San Francisco Opera's 35th Opera in the Park event was conductor Donald Runnicles' last as music director. The performance was delightful and the orchestra sounded lovely. The afternoon began with Korngold's music from the film Captain Blood. This music was played well, but it was a bit silly out of context.
Various Adler Fellows were featured, first Daniela Mack in "Non so più," followed by "D'Oreste, d'Ajace" from Tamara Wapinsky. In both cases the singers seemed to be working a bit too hard, they were somewhat shrill. Perhaps the amplification was throwing them off. Mack sounded better in "Dunque io son?" with Lucas Meachem. When Wapinsky returned she sounded very metallic as Musetta, and I'm quite curious how she'll do in La Bohème. She was, however, in tune, so that is a good sign. The audience was rather enthused by Adler Alek Shrader. He sang "Ah! mes amis, quel jour de fête!" and his high C's were dead on, though his voice sounds rather constrained up in that range.
The audience was also especially excited by Adler Heidi Melton. Ms. Melton has certainly improved. Her powerful "Ozean! Du Ungeheuer!" was impressive, but her "Vissi d'arte" was simply ravishing. None of the ugly edges we've heard in previous years were in evidence.
One cannot help but have high hopes for Die Tote Stadt, as all three principals sound very nice. Lucas Meachem sang "Mein sehnen, mein wähnen," then Torsten Kerl and Emily Magee sang "Glück das mir verblieb." Meachem was wonderful, he had a fine effortlessness. Magee has a nice creamy voice and Kerl likewise was not bad.
Dmitri Hvorostovsky was supposed to have been the main draw of this year's Opera in the Park, but he was nowhere to be seen. Nor was Barbara Frittoli, whose name was also used in the promotional materials earlier this year. Instead, their fellow cast-members Marcus Haddock and Vitalij Kowaljow sang, and very well too.
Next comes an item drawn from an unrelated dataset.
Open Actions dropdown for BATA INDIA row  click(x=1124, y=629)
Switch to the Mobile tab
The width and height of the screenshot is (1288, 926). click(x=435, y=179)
Kowaljow sang Gremin's aria beautifully, and Haddock was fine in "Ah, lève-toi soleil!" Haddock's duet with Meachem in "Au fond du temple saint" from The Pearl Fishers was also good.
* Tattling *
One could not help notice that General Director David Gockley has a habit of mouthing the words of the tenor and baritone arias as they are being sung. He was on stage much of the time as he would periodically introduce the pieces.
The audience was quite enthusiastic, though naturally not terribly well-behaved. This is acceptable for an informal outdoor concert, of course. However, I was particularly amazed by the couple in front of me, they must have gotten their seats early in the morning, for they were just in the second row of people. The female half of the couple very quietly flipped through a magazine for most of the performance, and the male half wore headphones and was making incredible progress with the New York Times crossword puzzle. Such multitasking skills are dumbfounding to me.